There was still one thing left to do, though. “I can make another portal to take us out of here? We should probably go. Sex toy shop remnants are kind of not the best place to hang out.” Just saying.
It hadn’t been a great experience, being ambushed at his apartment, tied up and made to eat nothing but Taco Bell for a few days, but all things considered it could have been worse. It wasn’t as if Revy had asked for it all to happen. Henry gave her a lopsided smile and a shrug. “Not the best vacation I’ve ever been on,” he said. “The service was shit and the food sucked. Like...really sucked. If I ever have to see another taco again, I think I’ll puke. I think though…” he cast a glance over to where the bodies of the debt collectors had been earlier, “maybe I should learn how to fight? Fighting a couple of guys in the dark is different than swinging an ax at a monster. That, and I don’t own any axes.” Not saying that something like this was going to happen again, but you never knew. He wasn’t about to be turned into some kind of damsel in distress to be used against Revy in the future. She was his best friend, he’d much rather join her in kicking the butt of any other dickwaffles looking to make trouble for her in the future.

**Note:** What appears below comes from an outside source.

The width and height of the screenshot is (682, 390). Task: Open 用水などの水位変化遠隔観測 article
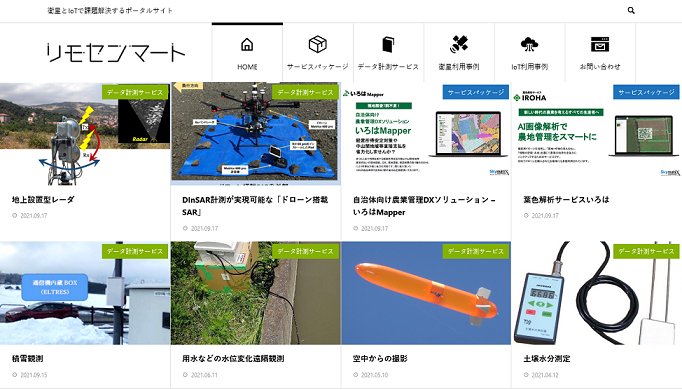point(233,359)
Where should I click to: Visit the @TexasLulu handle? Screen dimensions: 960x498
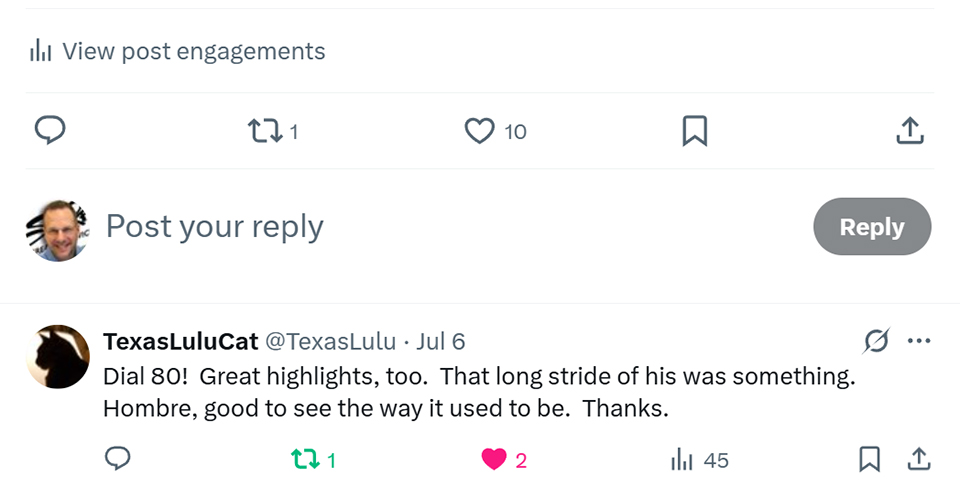[330, 341]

He looked back at Midna. Really, she looked just like a superhero standing there with the destroyed sex shop as some kind of gritty backdrop - straight out of a comic book. The photographer in him was dying to get a picture of her. The thought was quickly pushed aside when Midna mentioned using her portals to leave. That kind of alarmed him a little. Portals sounded a little like the hole in his bathroom that transported him to creepy fog filled destinations. “Uh…” he glanced at Revy again.

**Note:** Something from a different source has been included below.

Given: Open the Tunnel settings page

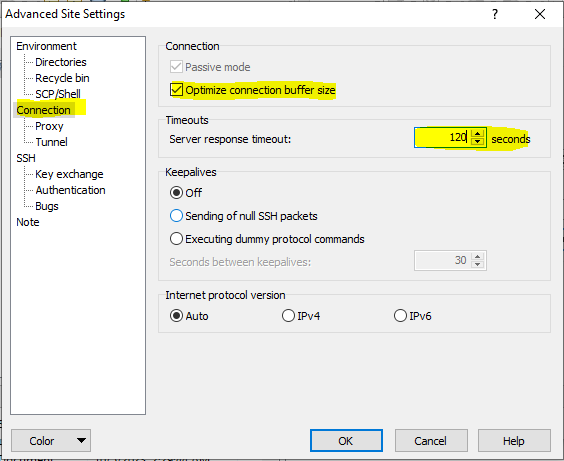Looking at the screenshot, I should [x=51, y=142].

“We’ll work on guns again,” Revy promised - they’d been doing some of that before the OC got devoured by a psychological mindfuck fog anyway, and this whole thing just cemented that it wouldn’t hurt for him to have more experience in shooting the shit out of people (to put it crudely). Axes too, though all she knew about a melee weapon like that was to swing it around hard and hope you cut something.

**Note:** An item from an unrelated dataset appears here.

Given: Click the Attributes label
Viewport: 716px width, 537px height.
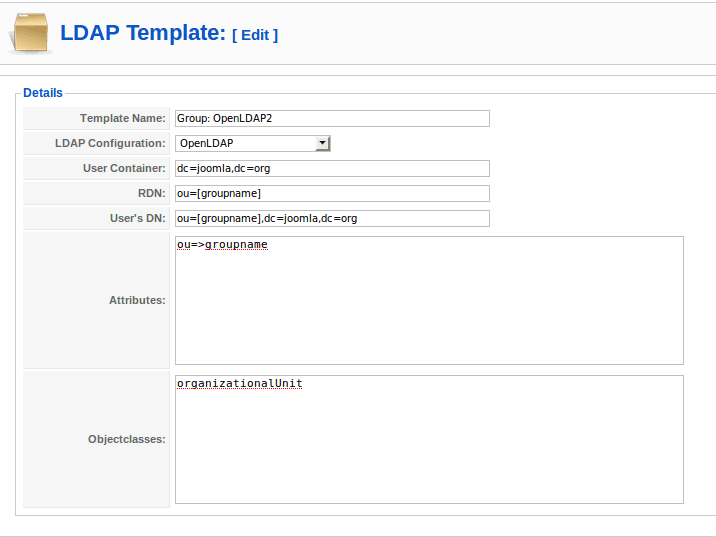Looking at the screenshot, I should (137, 300).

But Midna was right, they needed to get the hell out of these pornographic ruins. Those several rubber penises with jellybeans could stay behind - might be an interesting find for a squatter, who knew. Not her problem anymore. The gunslinger gave Henry a pat on the shoulder, cracking a wolfish grin. “Trust me, it’ll be cool. Don’t lose your pants in between the very brief travels through dimensions and space or the fuck ever it tunnels us through.”
She canted her chin towards her friend’s direction. Portal away, princess.
“Yeah, it’ll be fine. I’m a good taxi driver,” Midna promised, and she flexed her fingers, hands outstretched over the ground - the magic rippled around them, warped and buzzing, then the greenish, shadowy hole began to open. It became bigger and bigger, until finally it was large enough to transport them - their ticket away from all the nasty shit out here.
She glanced at her companions. “We jump, together, at the count of three?” Because she wouldn’t leave them hanging - as promised, on three, she dove right in.
Instead of taking them to the abyss (or a cannibalistic tribe in South America), it would take them home.